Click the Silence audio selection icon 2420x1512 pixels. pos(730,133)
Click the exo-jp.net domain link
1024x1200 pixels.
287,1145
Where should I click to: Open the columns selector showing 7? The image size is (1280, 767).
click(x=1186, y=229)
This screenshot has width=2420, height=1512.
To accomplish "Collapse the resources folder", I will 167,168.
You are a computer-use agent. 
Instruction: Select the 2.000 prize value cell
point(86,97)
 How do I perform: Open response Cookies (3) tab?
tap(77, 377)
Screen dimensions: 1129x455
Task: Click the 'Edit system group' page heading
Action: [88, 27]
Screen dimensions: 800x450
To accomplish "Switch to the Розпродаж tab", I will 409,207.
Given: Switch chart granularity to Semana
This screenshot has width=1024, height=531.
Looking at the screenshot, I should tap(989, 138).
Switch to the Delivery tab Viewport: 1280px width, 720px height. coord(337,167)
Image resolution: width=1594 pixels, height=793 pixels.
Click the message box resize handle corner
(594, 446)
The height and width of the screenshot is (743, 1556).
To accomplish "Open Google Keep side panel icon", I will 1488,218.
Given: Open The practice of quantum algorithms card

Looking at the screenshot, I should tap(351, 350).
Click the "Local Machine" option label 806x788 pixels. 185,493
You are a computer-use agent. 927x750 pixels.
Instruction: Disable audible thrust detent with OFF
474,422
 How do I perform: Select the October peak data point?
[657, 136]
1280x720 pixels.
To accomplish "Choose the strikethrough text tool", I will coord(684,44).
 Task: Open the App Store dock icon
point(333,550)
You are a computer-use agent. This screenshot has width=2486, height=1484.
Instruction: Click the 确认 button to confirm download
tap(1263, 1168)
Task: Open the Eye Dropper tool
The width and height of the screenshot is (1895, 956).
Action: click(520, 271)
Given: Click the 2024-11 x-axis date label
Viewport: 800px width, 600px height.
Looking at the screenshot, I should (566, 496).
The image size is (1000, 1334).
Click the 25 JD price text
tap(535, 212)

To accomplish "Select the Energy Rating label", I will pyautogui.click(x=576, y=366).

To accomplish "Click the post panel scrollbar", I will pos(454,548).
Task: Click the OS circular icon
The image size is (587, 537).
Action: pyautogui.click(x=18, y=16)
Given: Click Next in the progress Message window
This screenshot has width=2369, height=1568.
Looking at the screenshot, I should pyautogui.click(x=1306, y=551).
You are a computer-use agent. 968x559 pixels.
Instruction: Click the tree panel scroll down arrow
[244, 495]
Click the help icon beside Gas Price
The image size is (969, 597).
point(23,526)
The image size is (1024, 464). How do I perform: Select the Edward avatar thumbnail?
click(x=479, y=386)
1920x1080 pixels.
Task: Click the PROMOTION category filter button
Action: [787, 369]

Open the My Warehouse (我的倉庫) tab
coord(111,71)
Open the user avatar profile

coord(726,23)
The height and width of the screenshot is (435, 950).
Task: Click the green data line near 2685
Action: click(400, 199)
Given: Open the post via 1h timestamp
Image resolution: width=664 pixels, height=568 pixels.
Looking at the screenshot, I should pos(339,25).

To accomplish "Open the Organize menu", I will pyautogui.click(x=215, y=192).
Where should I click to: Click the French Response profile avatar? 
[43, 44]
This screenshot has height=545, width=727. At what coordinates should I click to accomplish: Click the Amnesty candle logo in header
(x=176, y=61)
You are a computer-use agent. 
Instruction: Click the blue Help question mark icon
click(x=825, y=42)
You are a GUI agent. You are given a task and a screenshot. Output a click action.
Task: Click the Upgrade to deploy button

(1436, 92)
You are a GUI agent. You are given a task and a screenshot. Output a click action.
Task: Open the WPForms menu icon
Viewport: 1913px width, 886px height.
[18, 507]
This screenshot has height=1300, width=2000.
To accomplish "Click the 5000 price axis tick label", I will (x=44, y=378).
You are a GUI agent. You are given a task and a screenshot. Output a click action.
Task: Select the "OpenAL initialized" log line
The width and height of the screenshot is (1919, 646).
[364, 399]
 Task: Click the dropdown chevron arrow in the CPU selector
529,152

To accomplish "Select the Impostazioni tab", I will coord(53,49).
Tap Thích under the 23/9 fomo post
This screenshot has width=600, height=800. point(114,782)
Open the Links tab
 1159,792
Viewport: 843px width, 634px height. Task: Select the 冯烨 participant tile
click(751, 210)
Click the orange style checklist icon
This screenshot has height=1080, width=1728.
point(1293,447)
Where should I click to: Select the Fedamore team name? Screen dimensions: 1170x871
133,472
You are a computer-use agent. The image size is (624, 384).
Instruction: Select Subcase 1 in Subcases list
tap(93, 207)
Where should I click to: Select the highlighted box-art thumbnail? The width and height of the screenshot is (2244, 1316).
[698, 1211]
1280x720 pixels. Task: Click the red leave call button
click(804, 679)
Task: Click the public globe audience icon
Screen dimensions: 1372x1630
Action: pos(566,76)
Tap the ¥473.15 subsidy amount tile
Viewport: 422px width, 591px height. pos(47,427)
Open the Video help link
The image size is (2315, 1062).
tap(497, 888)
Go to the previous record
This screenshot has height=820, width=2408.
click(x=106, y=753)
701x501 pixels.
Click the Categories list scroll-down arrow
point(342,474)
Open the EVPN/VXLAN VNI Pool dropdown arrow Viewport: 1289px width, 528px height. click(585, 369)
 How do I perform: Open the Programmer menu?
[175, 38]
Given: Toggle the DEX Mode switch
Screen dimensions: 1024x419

━━━━━━━━━━

What needs to be done: Can you update the material so every "computer-use agent" becomes "desktop assistant" and everything else stays the same?

Exercise response:
Click the Silence audio selection icon 2420x1512 pixels. pos(730,133)
Click the exo-jp.net domain link
1024x1200 pixels.
287,1145
Where should I click to: Open the columns selector showing 7? The image size is (1280, 767).
click(x=1186, y=229)
This screenshot has width=2420, height=1512.
To accomplish "Collapse the resources folder", I will 167,168.
You are a desktop assistant. 
Instruction: Select the 2.000 prize value cell
point(86,97)
 How do I perform: Open response Cookies (3) tab?
tap(77, 377)
Screen dimensions: 1129x455
Task: Click the 'Edit system group' page heading
Action: [88, 27]
Screen dimensions: 800x450
To accomplish "Switch to the Розпродаж tab", I will 409,207.
Given: Switch chart granularity to Semana
This screenshot has width=1024, height=531.
Looking at the screenshot, I should tap(989, 138).
Switch to the Delivery tab Viewport: 1280px width, 720px height. coord(337,167)
Image resolution: width=1594 pixels, height=793 pixels.
Click the message box resize handle corner
(594, 446)
The height and width of the screenshot is (743, 1556).
To accomplish "Open Google Keep side panel icon", I will 1488,218.
Given: Open The practice of quantum algorithms card

Looking at the screenshot, I should tap(351, 350).
Click the "Local Machine" option label 806x788 pixels. 185,493
You are a desktop assistant. 927x750 pixels.
Instruction: Disable audible thrust detent with OFF
474,422
 How do I perform: Select the October peak data point?
[657, 136]
1280x720 pixels.
To accomplish "Choose the strikethrough text tool", I will coord(684,44).
 Task: Open the App Store dock icon
point(333,550)
You are a desktop assistant. This screenshot has width=2486, height=1484.
Instruction: Click the 确认 button to confirm download
tap(1263, 1168)
Task: Open the Eye Dropper tool
The width and height of the screenshot is (1895, 956).
Action: click(520, 271)
Given: Click the 2024-11 x-axis date label
Viewport: 800px width, 600px height.
Looking at the screenshot, I should (566, 496).
The image size is (1000, 1334).
Click the 25 JD price text
tap(535, 212)

To accomplish "Select the Energy Rating label", I will pyautogui.click(x=576, y=366).

To accomplish "Click the post panel scrollbar", I will pos(454,548).
Task: Click the OS circular icon
The image size is (587, 537).
Action: pyautogui.click(x=18, y=16)
Given: Click Next in the progress Message window
This screenshot has width=2369, height=1568.
Looking at the screenshot, I should pyautogui.click(x=1306, y=551).
You are a desktop assistant. 968x559 pixels.
Instruction: Click the tree panel scroll down arrow
[244, 495]
Click the help icon beside Gas Price
The image size is (969, 597).
point(23,526)
The image size is (1024, 464). How do I perform: Select the Edward avatar thumbnail?
click(x=479, y=386)
1920x1080 pixels.
Task: Click the PROMOTION category filter button
Action: [787, 369]

Open the My Warehouse (我的倉庫) tab
coord(111,71)
Open the user avatar profile

coord(726,23)
The height and width of the screenshot is (435, 950).
Task: Click the green data line near 2685
Action: click(400, 199)
Given: Open the post via 1h timestamp
Image resolution: width=664 pixels, height=568 pixels.
Looking at the screenshot, I should pos(339,25).

To accomplish "Open the Organize menu", I will pyautogui.click(x=215, y=192).
Where should I click to: Click the French Response profile avatar? 
[43, 44]
This screenshot has height=545, width=727. At what coordinates should I click to accomplish: Click the Amnesty candle logo in header
(x=176, y=61)
You are a desktop assistant. 
Instruction: Click the blue Help question mark icon
click(x=825, y=42)
You are a GUI agent. You are given a task and a screenshot. Output a click action.
Task: Click the Upgrade to deploy button

(1436, 92)
You are a GUI agent. You are given a task and a screenshot. Output a click action.
Task: Open the WPForms menu icon
Viewport: 1913px width, 886px height.
[18, 507]
This screenshot has height=1300, width=2000.
To accomplish "Click the 5000 price axis tick label", I will (x=44, y=378).
You are a GUI agent. You are given a task and a screenshot. Output a click action.
Task: Select the "OpenAL initialized" log line
The width and height of the screenshot is (1919, 646).
[364, 399]
 Task: Click the dropdown chevron arrow in the CPU selector
529,152

To accomplish "Select the Impostazioni tab", I will coord(53,49).
Tap Thích under the 23/9 fomo post
This screenshot has width=600, height=800. point(114,782)
Open the Links tab
 1159,792
Viewport: 843px width, 634px height. Task: Select the 冯烨 participant tile
click(751, 210)
Click the orange style checklist icon
This screenshot has height=1080, width=1728.
point(1293,447)
Where should I click to: Select the Fedamore team name? Screen dimensions: 1170x871
133,472
You are a desktop assistant. The image size is (624, 384).
Instruction: Select Subcase 1 in Subcases list
tap(93, 207)
Where should I click to: Select the highlighted box-art thumbnail? The width and height of the screenshot is (2244, 1316).
[698, 1211]
1280x720 pixels. Task: Click the red leave call button
click(804, 679)
Task: Click the public globe audience icon
Screen dimensions: 1372x1630
Action: pos(566,76)
Tap the ¥473.15 subsidy amount tile
Viewport: 422px width, 591px height. pos(47,427)
Open the Video help link
The image size is (2315, 1062).
tap(497, 888)
Go to the previous record
This screenshot has height=820, width=2408.
click(x=106, y=753)
701x501 pixels.
Click the Categories list scroll-down arrow
point(342,474)
Open the EVPN/VXLAN VNI Pool dropdown arrow Viewport: 1289px width, 528px height. click(585, 369)
 How do I perform: Open the Programmer menu?
[175, 38]
Given: Toggle the DEX Mode switch
Screen dimensions: 1024x419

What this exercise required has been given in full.